Can I stop Google from editing or flipping my video ads?
Yes. Video enhancements, which include flipped orientations and shorter cuts of your original video, can be disabled per campaign. In Google Ads, go to Campaign settings, select Asset optimization, choose Video, and uncheck Enhancement. Auto-generated videos are avoided differently: keep an active uploaded video in each orientation so the system has nothing to fill in.
Are AI-generated video ads allowed on Google Ads?
Yes. Google holds generative AI content to the same content standards, reviews, and enforcement as any other ad content. There is no blanket AI label for ordinary commercial ads, but you are responsible for reviewing generated assets so they are accurate, not misleading, and compliant before you publish them. Election ads carry separate synthetic-content disclosure rules.
How long should a Google Ads video be in 2026?
Respect the floors first: Demand Gen accepts videos from 5 seconds, but anything under 10 seconds is ineligible to serve on YouTube In-stream. Performance Max guidance recommends videos of 10 seconds or more, and a vertical video between 10 and 60 seconds for YouTube Shorts eligibility. Inside those limits, length is a creative decision, not a compliance one.
Does Ad Strength affect whether my video ads serve?
Ad Strength is a coverage diagnostic, not a policy gate. Google describes it as a measure of how well an ad follows its asset coverage best practices for optimal performance.
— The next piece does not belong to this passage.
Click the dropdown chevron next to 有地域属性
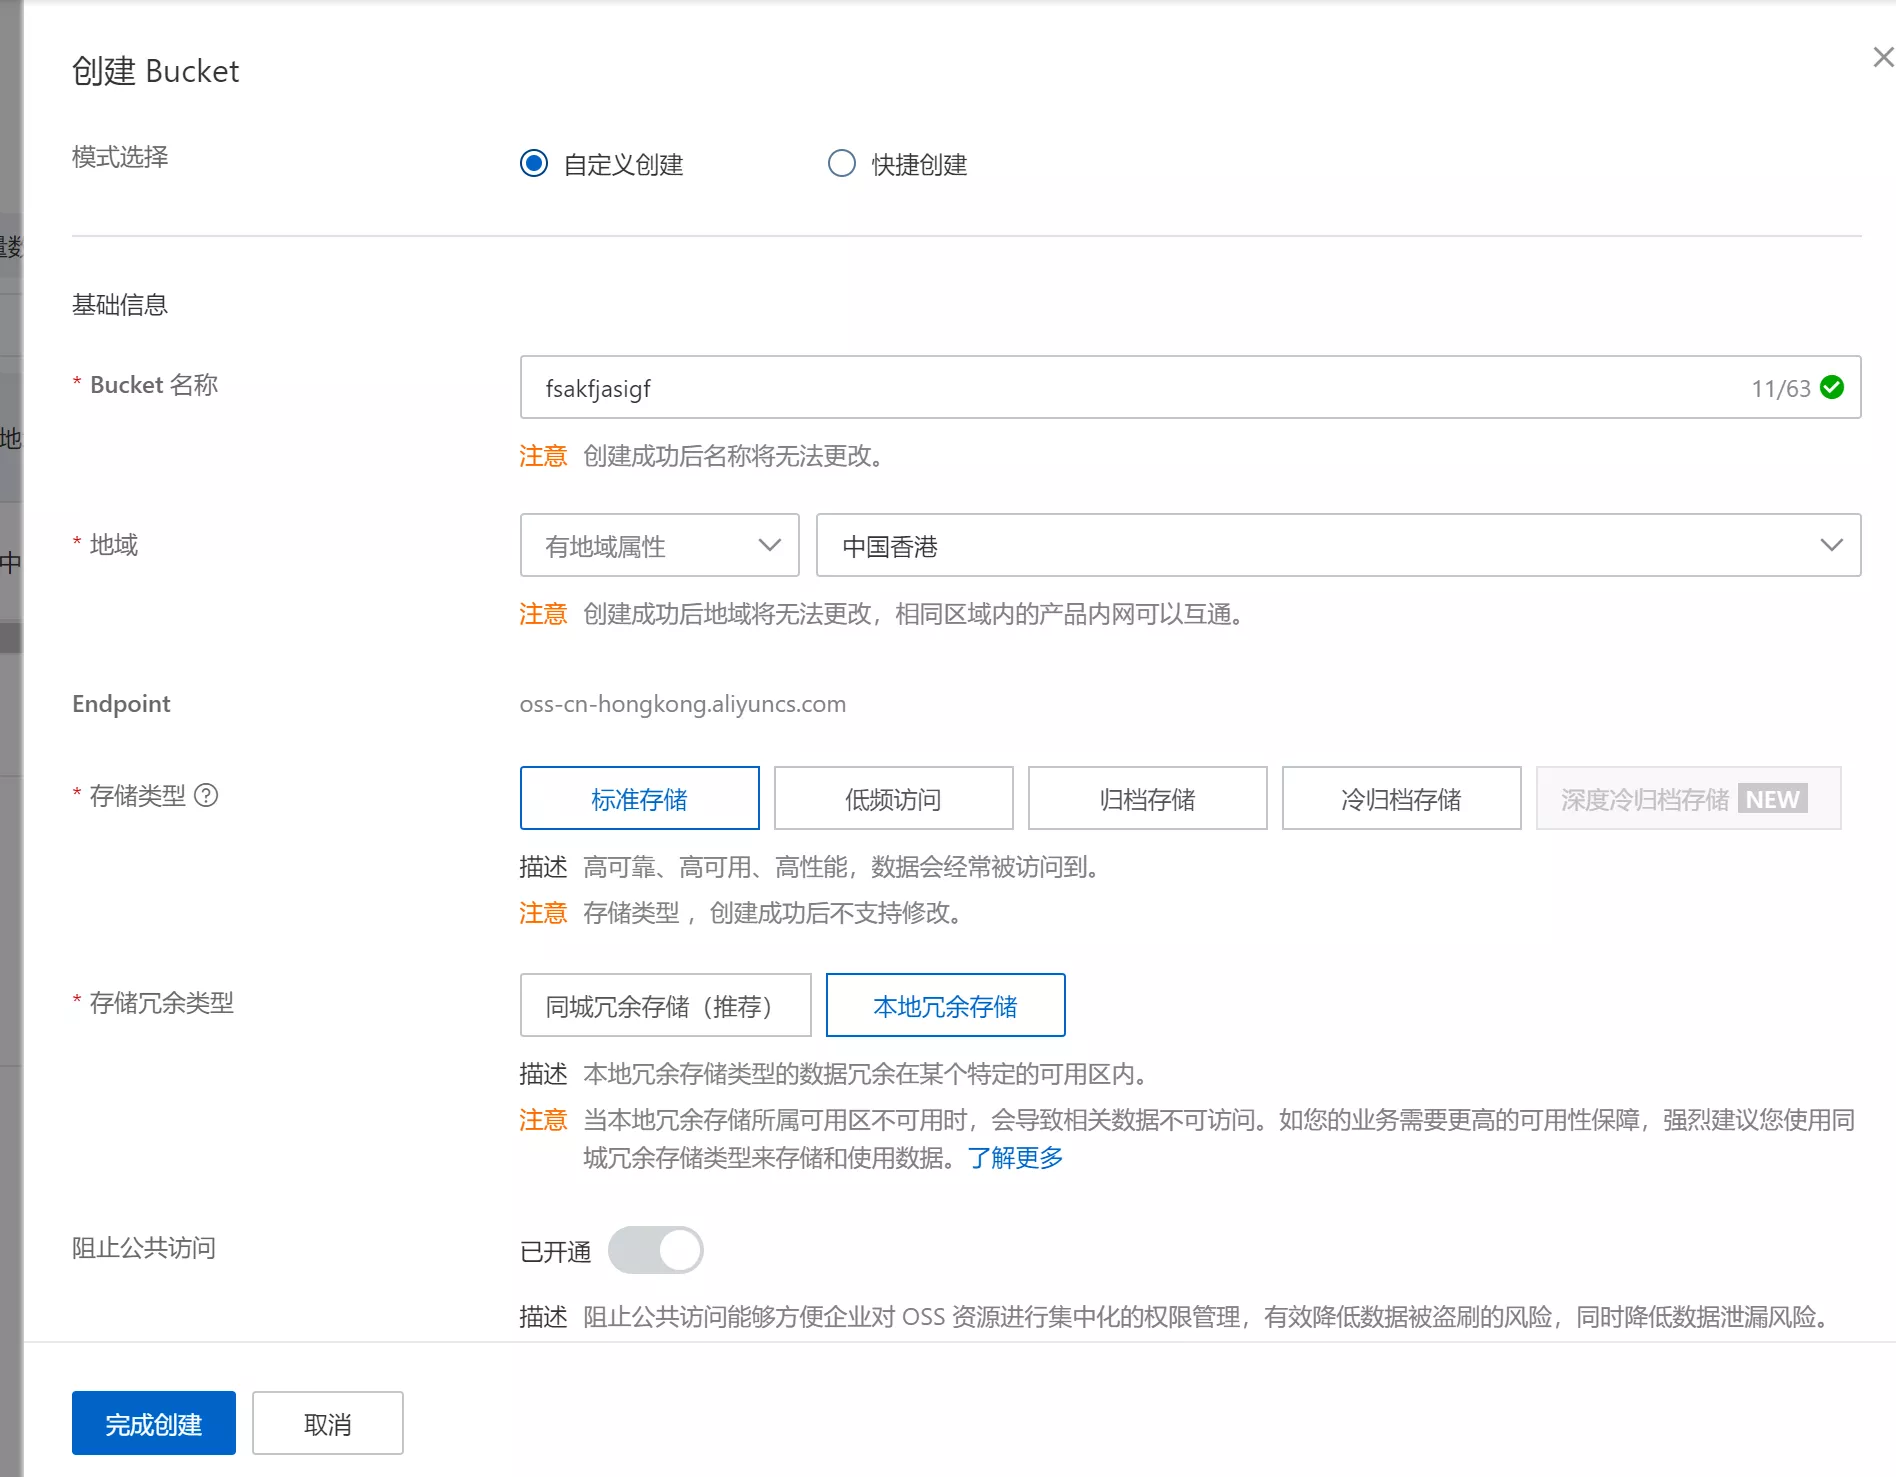Screen dimensions: 1896x1477 pyautogui.click(x=769, y=545)
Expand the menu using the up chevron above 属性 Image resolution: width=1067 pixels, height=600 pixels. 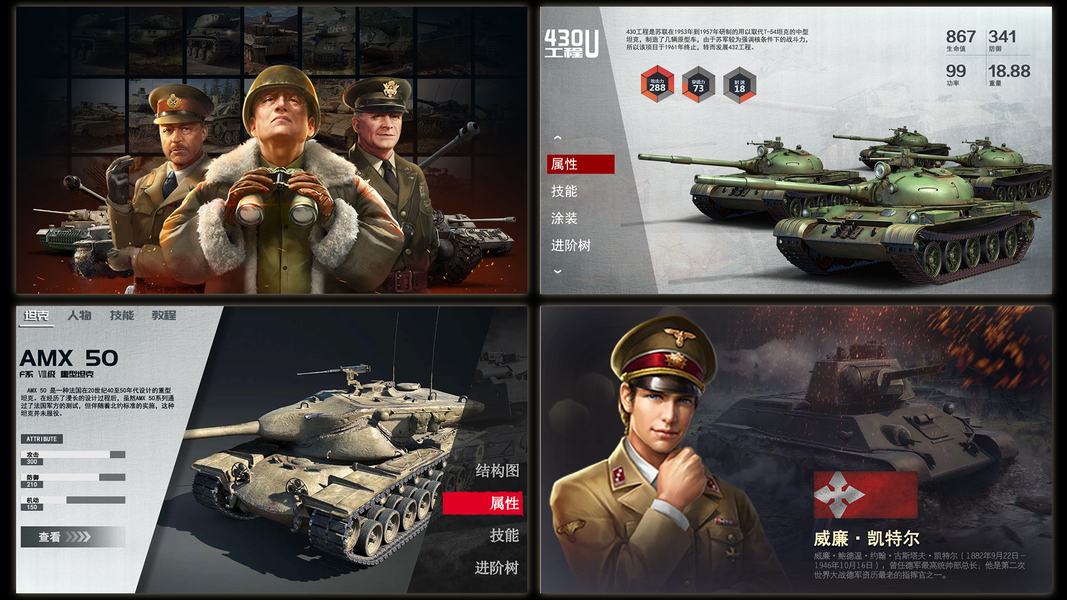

A low rating will not get an ad disapproved, but it usually means the system has too few assets and formats to optimize with, which shows up as weaker delivery and higher costs.
Key Takeaways
- Multi-format is now the default for Google video advertising: Google's own documentation says Video views campaigns will only use multi-format video ads, which it says can bring up to 40% more views for your budget.
- If you do not add a video to a Performance Max asset group, Google may auto-generate one from your images and text, and Google AI may flip your horizontal video into square and vertical versions for YouTube Shorts.
- Full creative coverage in 2026 means three orientations (16:9, 1:1, 9:16) plus duration floors: a video under 10 seconds is ineligible to serve on YouTube In-stream.
- AI-generated creative is allowed and held to the same policies as everything else. Google watermarks its own generated images with SynthID and tells advertisers to review generated assets before publishing.
- You can opt out of video enhancements in campaign settings, but the durable fix is supplying enough distinct creative that Google's AI never has to invent your ad for you.